■ **REQUIRED ACTION**
Only the text of the records belongs in the answer, copied exactly and without pictures.

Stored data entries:
++++++++++

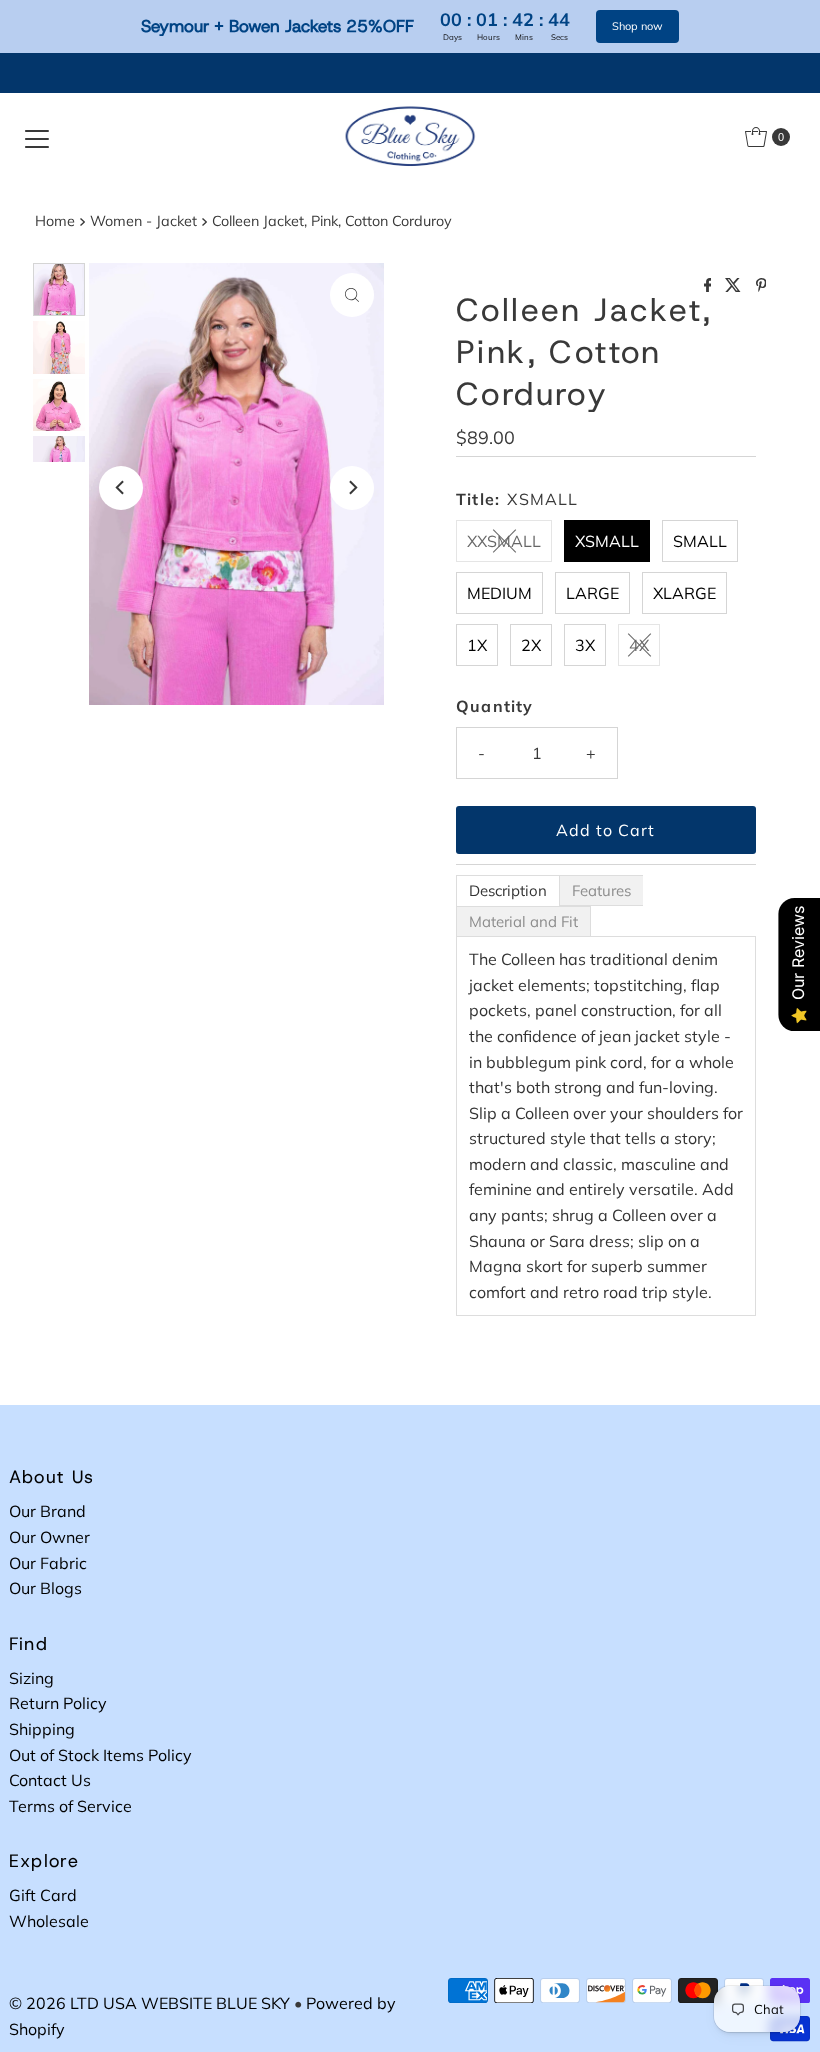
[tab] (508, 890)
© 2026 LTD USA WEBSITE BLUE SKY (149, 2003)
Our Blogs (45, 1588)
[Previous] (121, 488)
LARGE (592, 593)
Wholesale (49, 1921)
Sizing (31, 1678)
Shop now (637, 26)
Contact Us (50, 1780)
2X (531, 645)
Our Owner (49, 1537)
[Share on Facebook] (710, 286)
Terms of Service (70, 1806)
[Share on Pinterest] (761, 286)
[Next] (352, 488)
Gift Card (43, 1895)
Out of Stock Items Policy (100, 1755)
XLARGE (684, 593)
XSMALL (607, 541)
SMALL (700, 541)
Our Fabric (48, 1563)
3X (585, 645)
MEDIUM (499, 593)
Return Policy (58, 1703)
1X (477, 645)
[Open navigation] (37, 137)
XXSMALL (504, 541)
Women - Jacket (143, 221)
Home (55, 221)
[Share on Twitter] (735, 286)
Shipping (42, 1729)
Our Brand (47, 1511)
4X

++++++++++

■ **ANSWER SECTION**
[tab] (508, 890)
© 2026 LTD USA WEBSITE BLUE SKY (149, 2003)
Our Blogs (45, 1588)
[Previous] (121, 488)
LARGE (592, 593)
Wholesale (49, 1921)
Sizing (31, 1678)
Shop now (637, 26)
Contact Us (50, 1780)
2X (531, 645)
Our Owner (49, 1537)
[Share on Facebook] (710, 286)
Terms of Service (70, 1806)
[Share on Pinterest] (761, 286)
[Next] (352, 488)
Gift Card (43, 1895)
Out of Stock Items Policy (100, 1755)
XLARGE (684, 593)
XSMALL (607, 541)
SMALL (700, 541)
Our Fabric (48, 1563)
3X (585, 645)
MEDIUM (499, 593)
Return Policy (58, 1703)
1X (477, 645)
[Open navigation] (37, 137)
XXSMALL (504, 541)
Women - Jacket (143, 221)
Home (55, 221)
[Share on Twitter] (735, 286)
Shipping (42, 1729)
Our Brand (47, 1511)
4X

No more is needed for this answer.